TASK » Nothing but the lines from the one containing "Task: Select the GD1 - 'B' 2018-19 checkbox" through the end of the entries below should appear in your answer, transcribed exactly; please drop the pictures.

DATASET RECORDS »

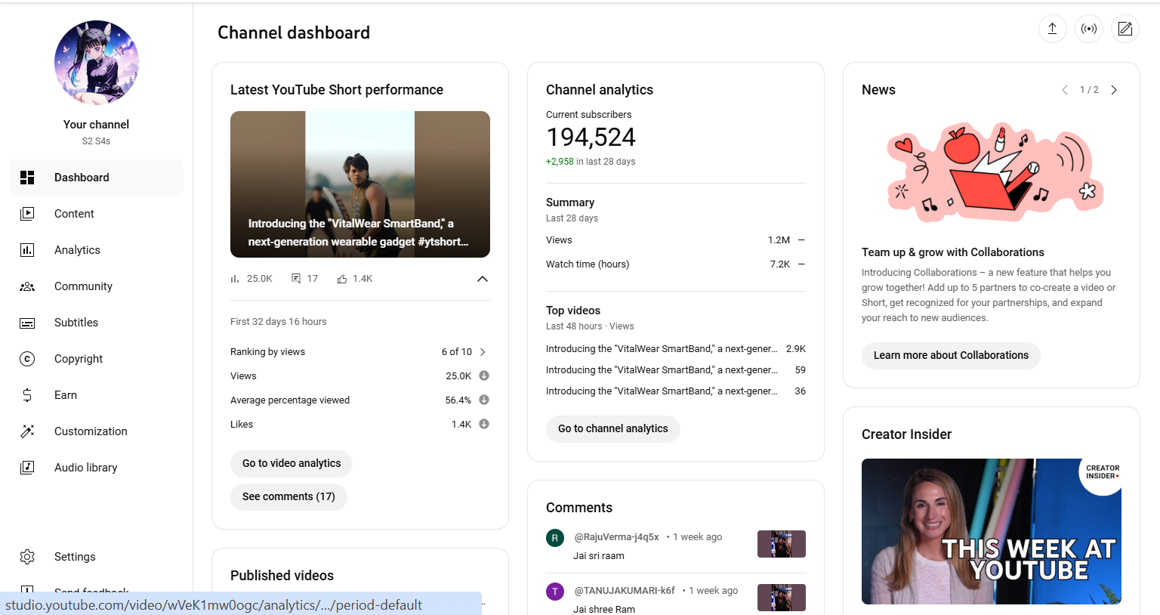Click Go to video analytics button
Screen dimensions: 1160x615
click(x=292, y=463)
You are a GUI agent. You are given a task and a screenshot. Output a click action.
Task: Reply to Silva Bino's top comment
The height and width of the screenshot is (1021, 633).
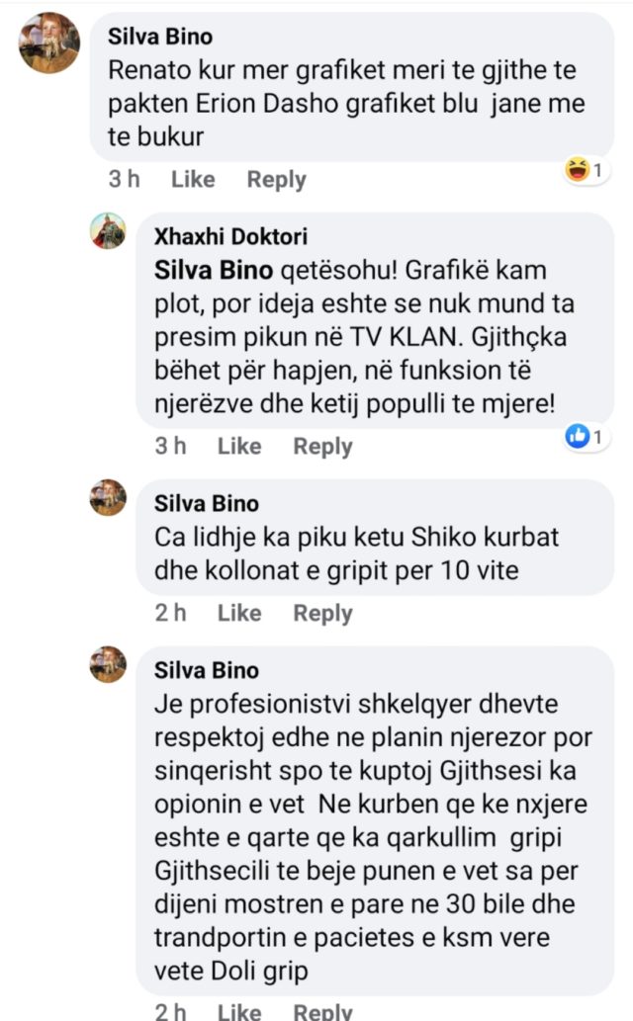tap(276, 180)
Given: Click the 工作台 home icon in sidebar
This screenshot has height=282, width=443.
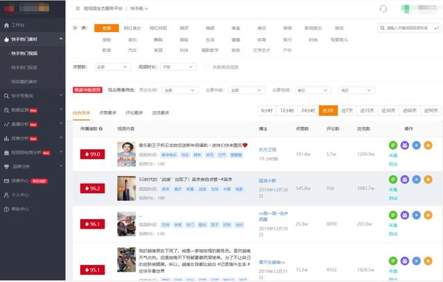Looking at the screenshot, I should (x=6, y=24).
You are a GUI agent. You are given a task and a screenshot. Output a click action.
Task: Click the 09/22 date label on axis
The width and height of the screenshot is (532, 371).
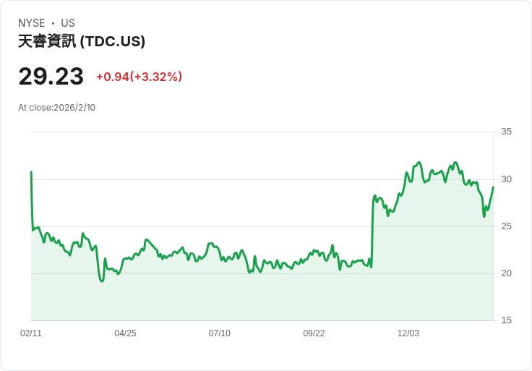[314, 333]
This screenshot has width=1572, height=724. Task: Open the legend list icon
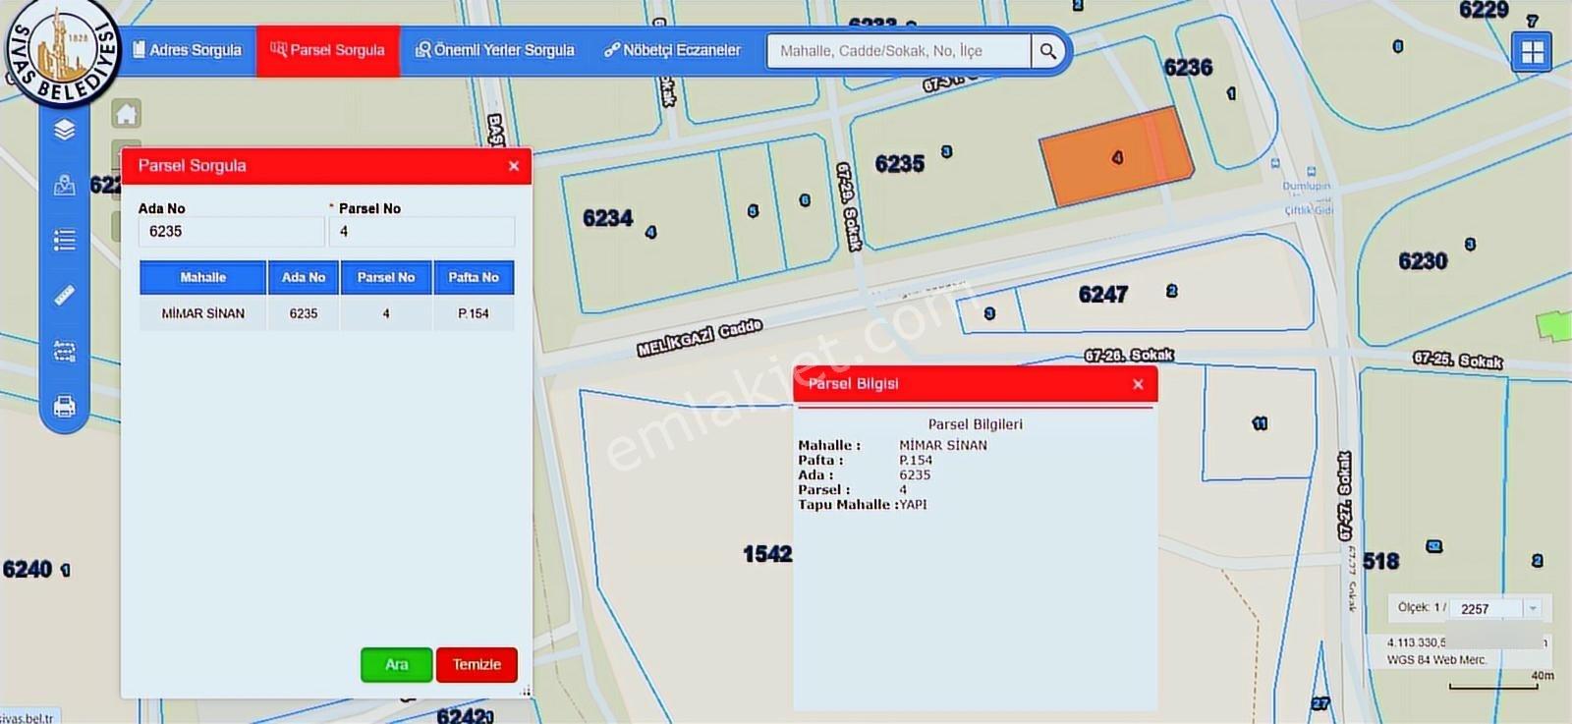click(65, 240)
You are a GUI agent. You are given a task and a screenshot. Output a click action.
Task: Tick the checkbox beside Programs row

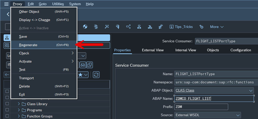7,110
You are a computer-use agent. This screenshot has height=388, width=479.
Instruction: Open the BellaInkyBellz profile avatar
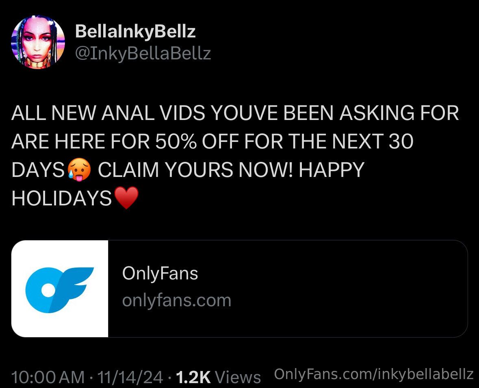click(x=38, y=42)
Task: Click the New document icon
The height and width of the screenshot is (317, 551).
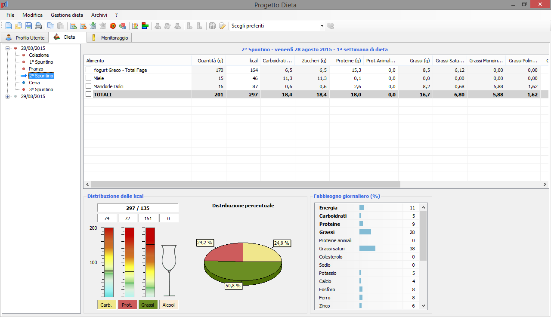Action: click(9, 26)
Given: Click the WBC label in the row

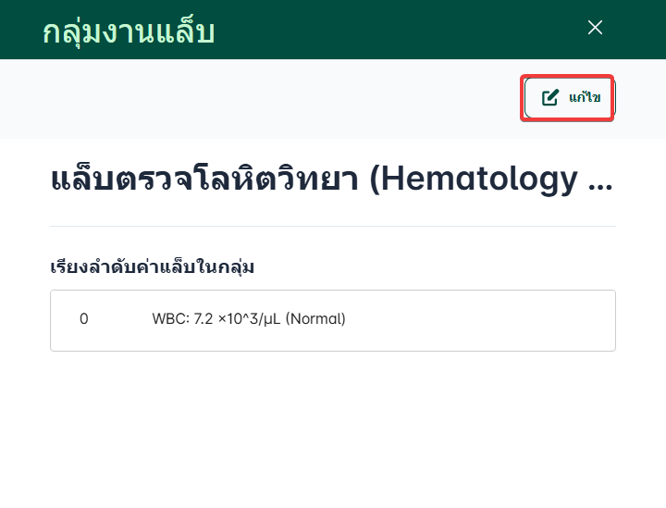Looking at the screenshot, I should 170,319.
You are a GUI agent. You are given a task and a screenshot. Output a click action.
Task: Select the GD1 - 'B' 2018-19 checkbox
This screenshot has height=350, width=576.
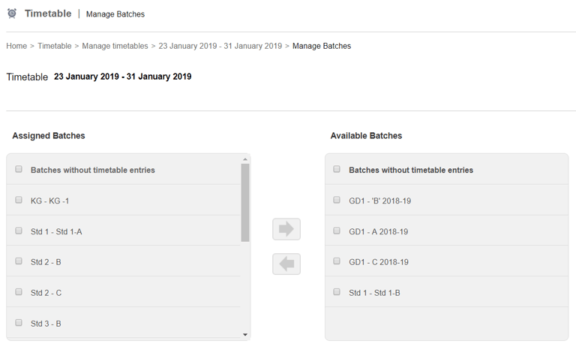point(337,201)
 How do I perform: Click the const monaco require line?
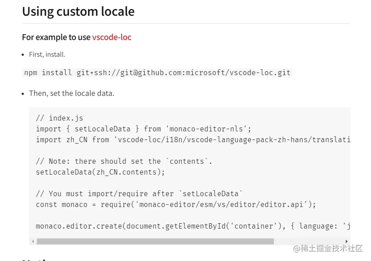pyautogui.click(x=176, y=204)
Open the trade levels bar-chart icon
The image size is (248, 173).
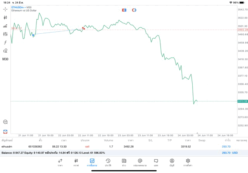point(5,26)
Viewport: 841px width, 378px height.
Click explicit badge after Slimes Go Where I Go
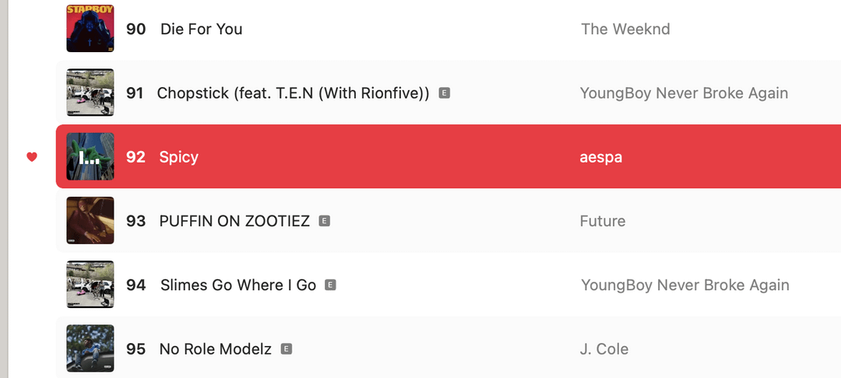330,285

YOUR SOLUTION »
Task: Select the GD1 - 'B' 2018-19 checkbox
This screenshot has height=350, width=576.
point(337,201)
 How do I perform: Click the const monaco require line?
pyautogui.click(x=176, y=204)
Open the trade levels bar-chart icon
The image size is (248, 173).
point(5,26)
Viewport: 841px width, 378px height.
Click explicit badge after Slimes Go Where I Go
330,285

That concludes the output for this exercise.